### ENUNCIADO A
Enumera todas las líneas de los registros que contienen la palabra "width" y copia cada una completa.

### FRAGMENTO CITADO
►

23 de octubre de 2024. Miguel Ángel Marco
Qué: Marcel Proust y el amor
En 2021, el ministro francés Bruno Le Maire hizo unas famosas declaraciones incitando a la lectura. Alegó que quien quiera aprender sobre los celos, en su absoluta profundidad, leyese La prisionera o Albertine ha desaparecido, de Marcel Proust.
En ambas partes de En busca del tiempo perdido, Marcel, protagonista como narrador, manifiesta su desesperación por controlar a su pareja Albertine y mantenerla en sus dominios. Del mismo modo que en los dos relatos representa a las mil maravillas ese sentimiento fervoroso de posesión e inseguridad, en su segunda entrega A la sombra de las muchachas en flor, consigue plasmar una emoción indefinible.
Para poner en situación al lector, en este libro el héroe se desvive por conocer a un grupo de chicas que se reúnen en la playa de Balbec. Las observa atentamente, describe sus vestidos, su forma de reírse y moverse frente al fondo azul del mar, naciendo en su interior una curiosidad inconmensurable por adentrarse en ese mundo desconocido.
Logrado su propósito, podríamos caer en la trampa de pensar que su angustia ha desaparecido; sin embargo, una nueva sensación le invade al confesar que: «cuando madame Villeparisis me invitaba a un paseo, buscaba yo una excusa para no ir. No hice a Eltsir más visitas que aquellas en que me acompañaron mis amigas». De pronto, Marcel renuncia a otros planes, no por una cuestión de prioridad, sino de necesidad.
Y este rechazo surge por una sencilla razón: «el haber querido sustituir mis paseos con aquellas muchachas por una reunión mundana, una conversación seria o un coloquio de amigos, me hubiese hecho el mismo efecto que si a la hora del almuerzo lo llevaran a uno no a comer, sino a ver un álbum».
Estas citas ejemplarizan el aburrimiento que sufre el personaje respecto a todo lo que no tenga que ver con ellas. El tedio provocado por un entorno insulso y baladí que en nada excita a un espíritu sentimental. Sin duda, A la sombra de las muchachas en flor expone el clásico comportamiento juvenil ligado al enamoramiento, un rasgo común que avergüenza admitir por su trasfondo.

◄

### MATERIAL DE TRABAJO

►

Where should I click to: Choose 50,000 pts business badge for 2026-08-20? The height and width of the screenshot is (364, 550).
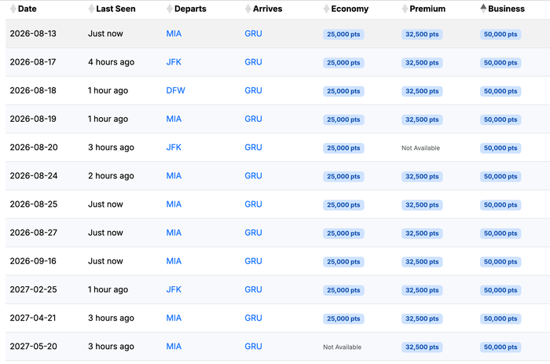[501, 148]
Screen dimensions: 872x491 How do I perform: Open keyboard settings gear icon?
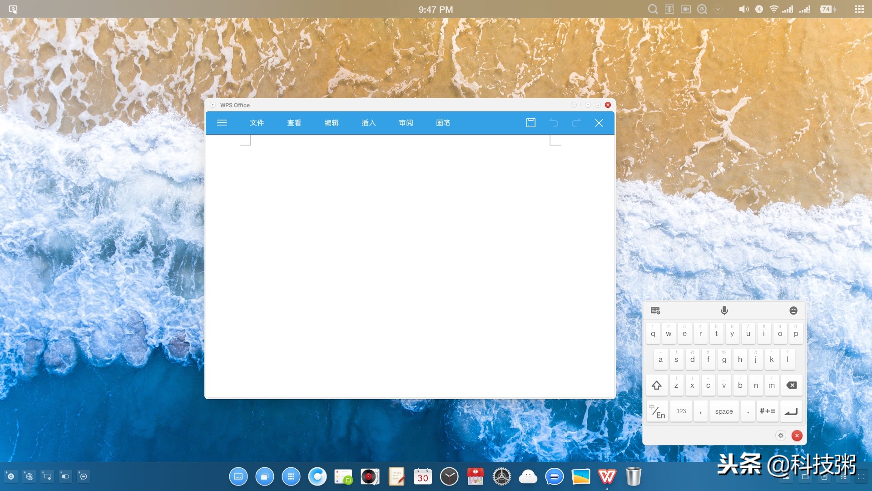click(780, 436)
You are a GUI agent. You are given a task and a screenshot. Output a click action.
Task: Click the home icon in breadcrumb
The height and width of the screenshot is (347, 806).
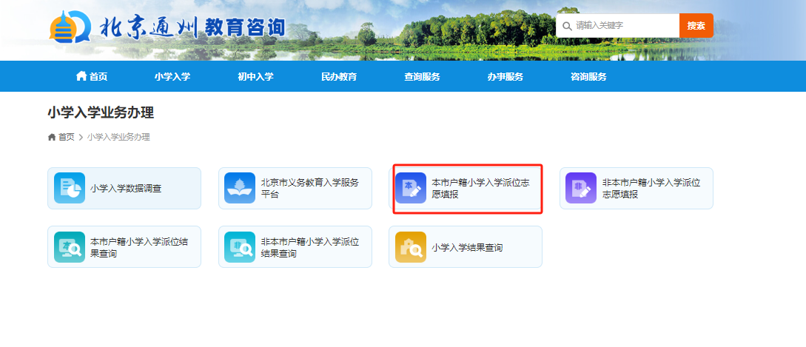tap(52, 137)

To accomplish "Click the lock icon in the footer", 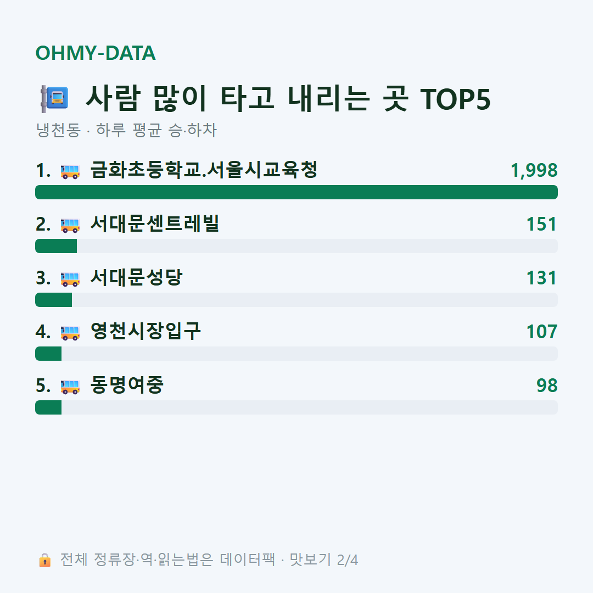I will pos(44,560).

◄

### ENUNCIADO B
Reproduce el tramo del fragmento sobre Marcel Proust y el amor que va desde "23 de octubre" hasta "una emoción indefinible.", sustituyendo "Albertine" por "Gilberte".

### RESULTADO A
Where should I click to: Choose 50,000 pts business badge for 2026-08-20? The height and width of the screenshot is (364, 550).
The height and width of the screenshot is (347, 806).

### RESULTADO B
23 de octubre de 2024. Miguel Ángel Marco
Qué: Marcel Proust y el amor
En 2021, el ministro francés Bruno Le Maire hizo unas famosas declaraciones incitando a la lectura. Alegó que quien quiera aprender sobre los celos, en su absoluta profundidad, leyese La prisionera o Gilberte ha desaparecido, de Marcel Proust.
En ambas partes de En busca del tiempo perdido, Marcel, protagonista como narrador, manifiesta su desesperación por controlar a su pareja Gilberte y mantenerla en sus dominios. Del mismo modo que en los dos relatos representa a las mil maravillas ese sentimiento fervoroso de posesión e inseguridad, en su segunda entrega A la sombra de las muchachas en flor, consigue plasmar una emoción indefinible.